Interactive System （P5.js）
Create an interactive system (a game, a story, a performance, etc) that relies on the recognition and tracking of the real-world objects by a machine learning system (ML5js). Explore the possibilities of the technology: what it can and cannot do? how subtle can the variations be? what is easy and what is hard to do with the existing tech? Starting with your big idea outline a backup plan - what is plan B to scale it down? What is plan C? What will work if nothing else works?
https://openprocessing.org/sketch/1317973 ( Welcome to play it! )
My inspiration comes from the piano. People can play in the air through human body recognition, so I create a touchable digital piano (a kind of game) that relies on the recognition and tracking of my wrists by ML5js. As the following video shows, I created seven circles of different colors to represent the seven scales of the piano. The left wrist can control the three circles C, D, and E on the left. The right wrist can control the four circles F, G, A, and B on the right.

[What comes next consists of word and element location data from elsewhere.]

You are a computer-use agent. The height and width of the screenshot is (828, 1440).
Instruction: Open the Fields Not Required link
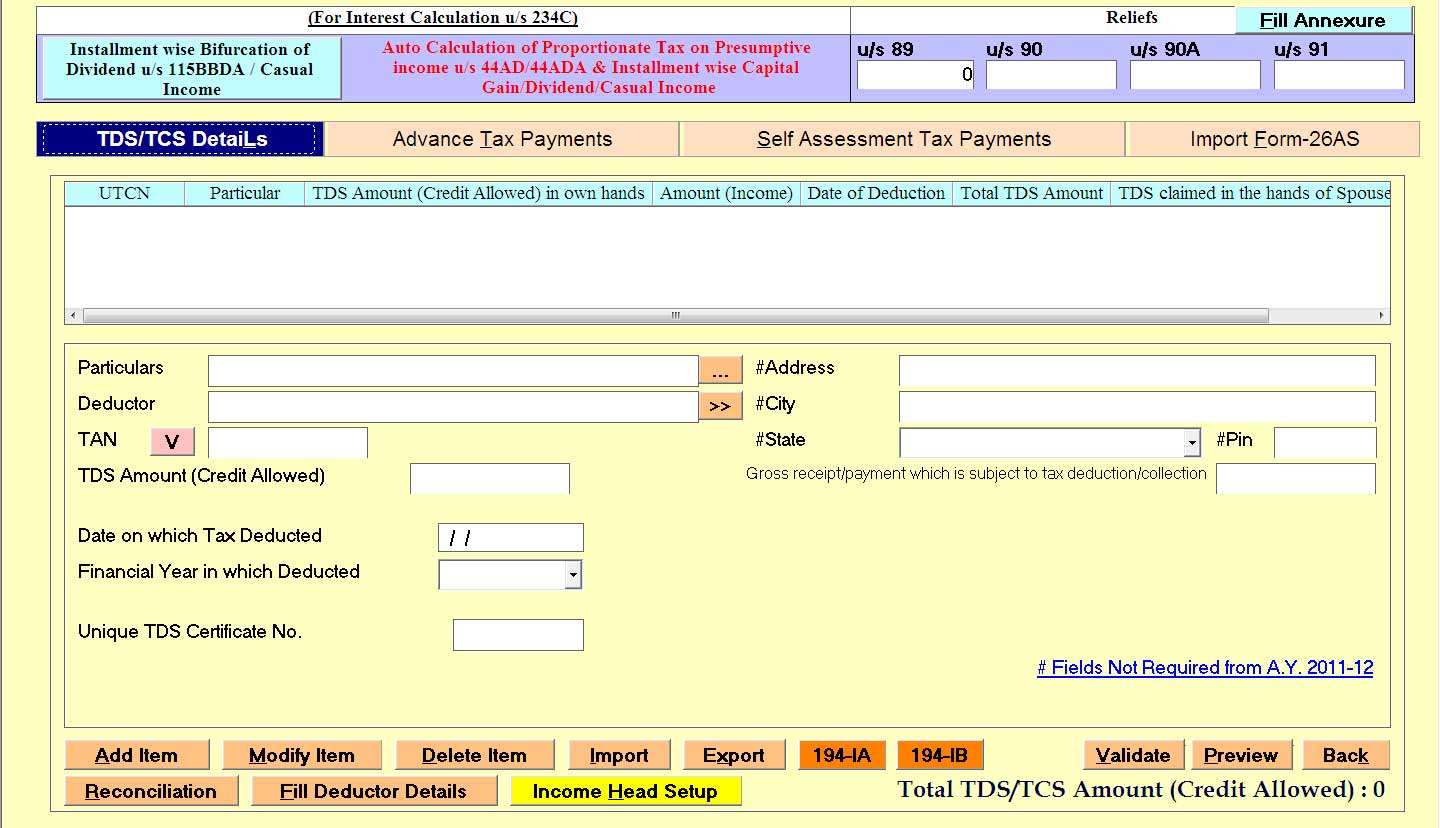point(1204,668)
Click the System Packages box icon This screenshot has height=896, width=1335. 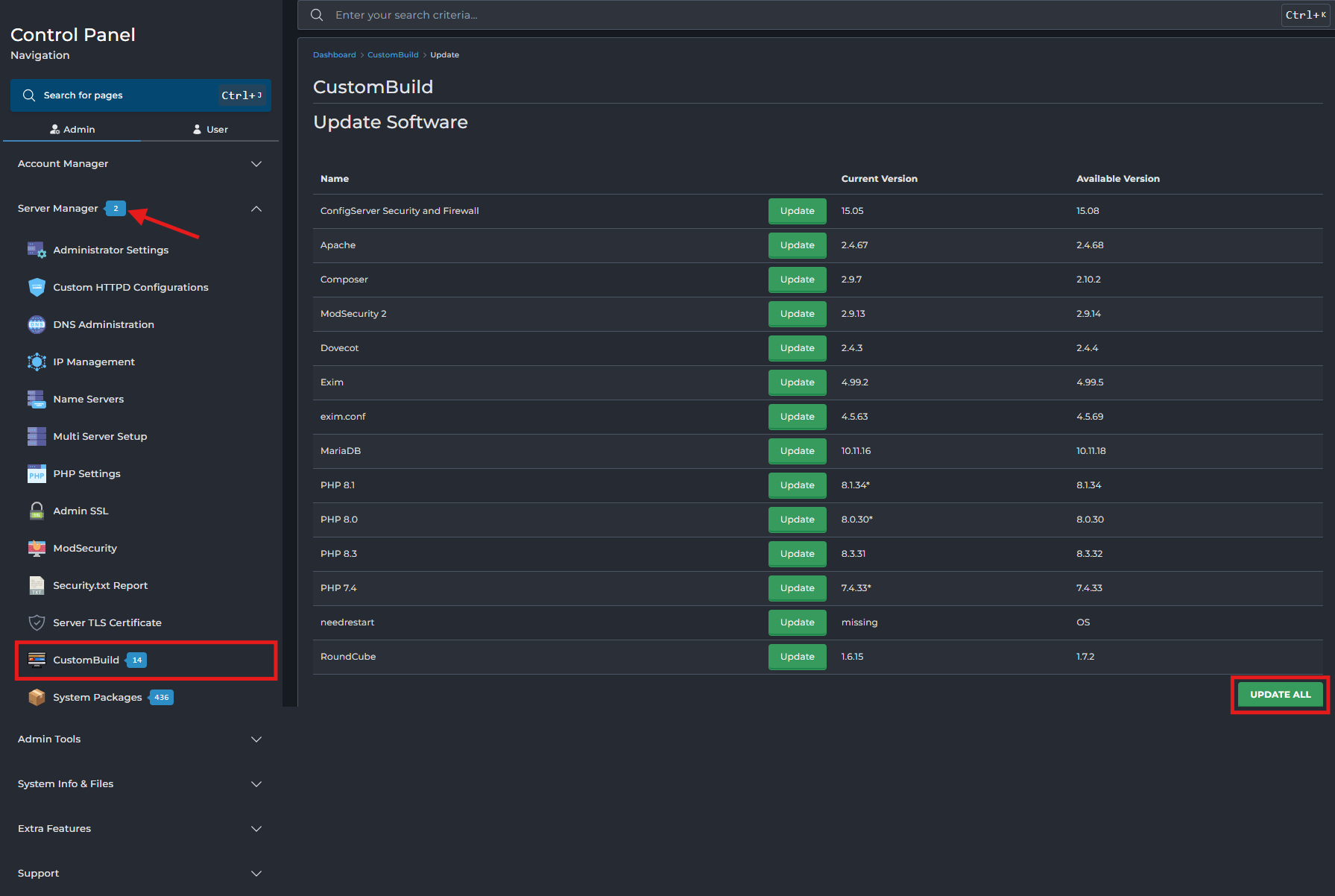click(37, 697)
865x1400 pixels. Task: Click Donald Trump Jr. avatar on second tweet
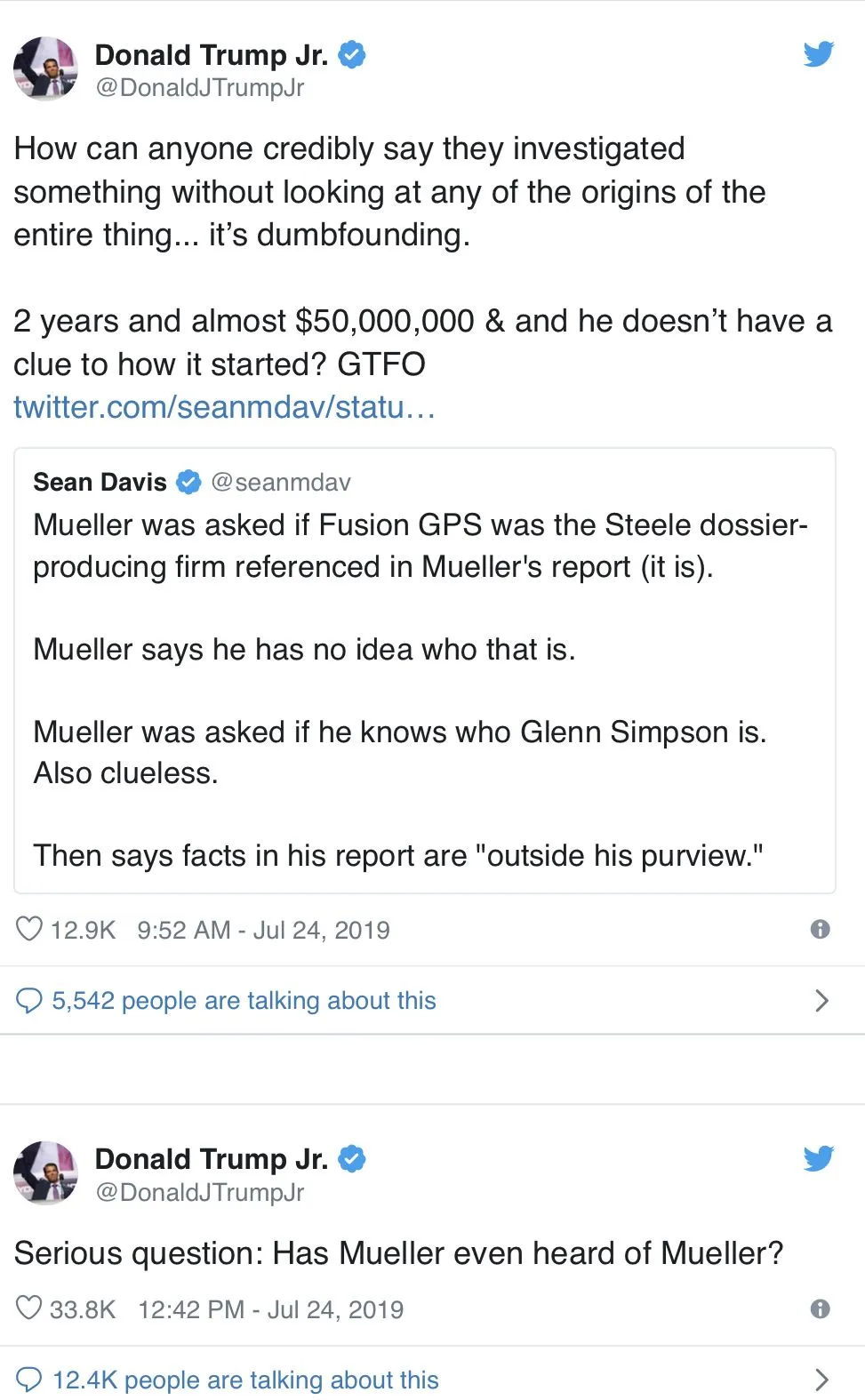click(45, 1172)
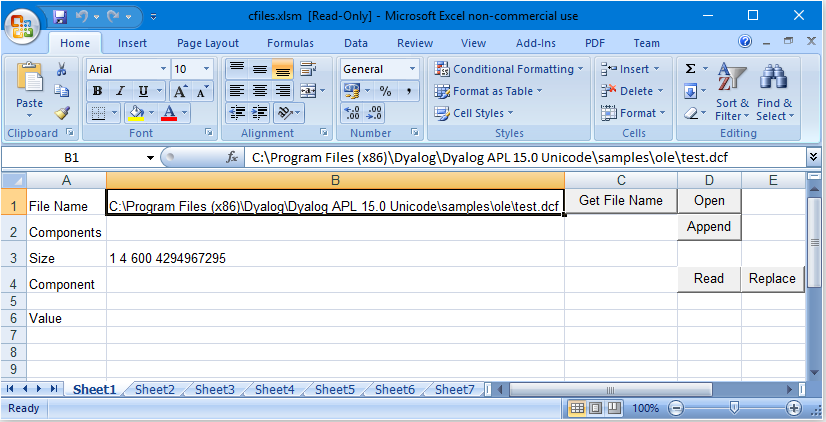Image resolution: width=826 pixels, height=422 pixels.
Task: Click the Office Button logo
Action: (23, 23)
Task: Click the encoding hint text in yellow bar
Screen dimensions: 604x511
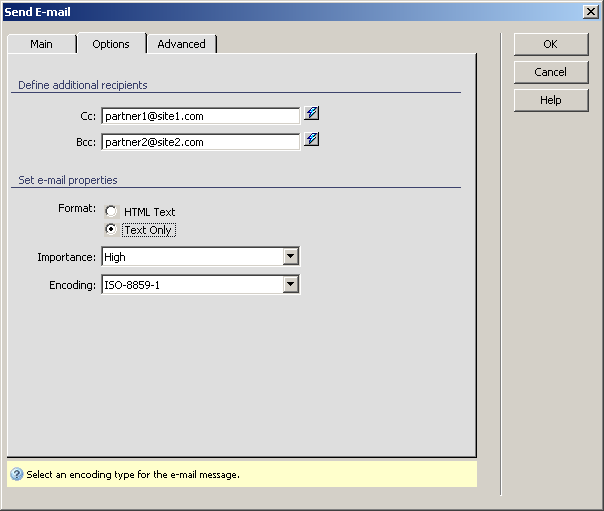Action: pos(133,475)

My plan A is to create seven rectangles on the interactive interface to simulate the keyboard of the piano. Later, I found that many algorithms need to be considered when calculating the contact distance between the wrist and the rectangle, so I gave up the rectangle and adopted plan B. The circle only needs to consider the distance between the wrist and the radius of the center of the circle to make a sound.
As you can see from the video, although I used the circle as the piano keyboard, it is not very precise in the process of interaction. When touching the circles with different colors and scales, the orange ball on the wrist keeps touching the scales and the result is not very good. The user can interact with the interface to make the "piano" sound, but it does not play a tune smoothly.
Set the piano scale in the sound library of P5.js
Set the human body to identify the wrist point for two small orange circles, the left hand to control the left three circles, the remaining right hand to control the right four circles.
When the orange circle of the wrist touches other circles, the circle will have a visual change in size.
I think the most challenging part for me is to understand how to use the ml5 functions. For example, in my code, I used posenet to extract data from the video recorded. To start with I was very confused by this function and what parameters I needed to provide. Unlike traditional functions, this function is under the ML5 library which I needed to install first. After the installation, I googled online and eventually found a few good examples of how to use the function.